Le sang noir a jailli sous les casques percés,
Et FEuphrate et l’Indos et les fleuves glacés
Ont dans leurs flots épais, striés d’herbes légères,
Roulé des corps meurtris vers des mers étrangères.

Mais le cruel Arès hurle et bondit en vain,
Et les jours sont venus pour le Héros divin
De maîtriser l’essor des rapides Victoires.
La mer tumultueuse a rendu les nefs noires
Que Néarque, sous l’œil des astres décevants,
Guida, malgré l’hiver, les écueils et les vents,
Des rivages de l’Inde au port lointain de Suse.

Alexandre le voit.
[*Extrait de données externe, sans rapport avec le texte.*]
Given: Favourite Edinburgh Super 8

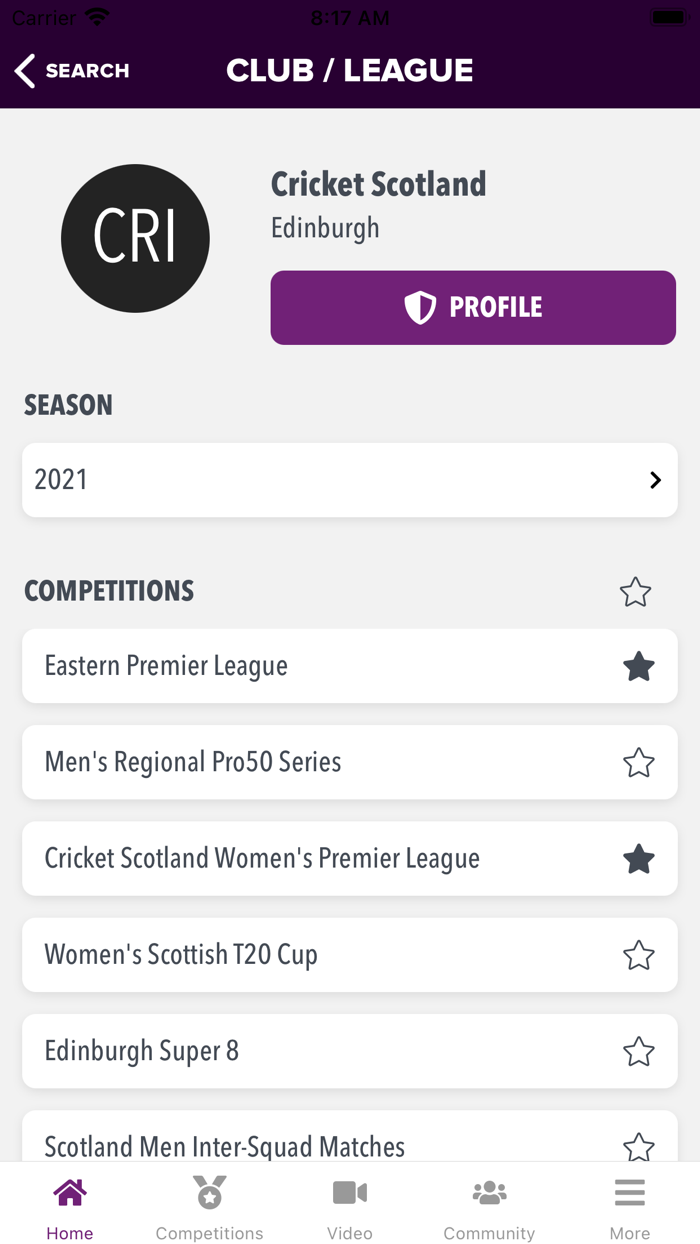Looking at the screenshot, I should point(638,1050).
Dans la cité confuse
Montent les cris de joie et les appels nombreux
Des compagnons de guerre, interrogeant entre eux
Ceux qui, blêmes encor des douleurs anciennes,
Disent l’effroi nouveau des luttes Indiennes,
Les étranges combats où des Rois triomphants
Apparaissaient debout sur de grands éléphants,
Les marches, le départ, le froid, la frénésie
Des soldats affamés, perdus en Gédrosie,
Et le trop lent retour et les derniers efforts,
Et les tombeaux pieux, bâtis aux guerriers morts.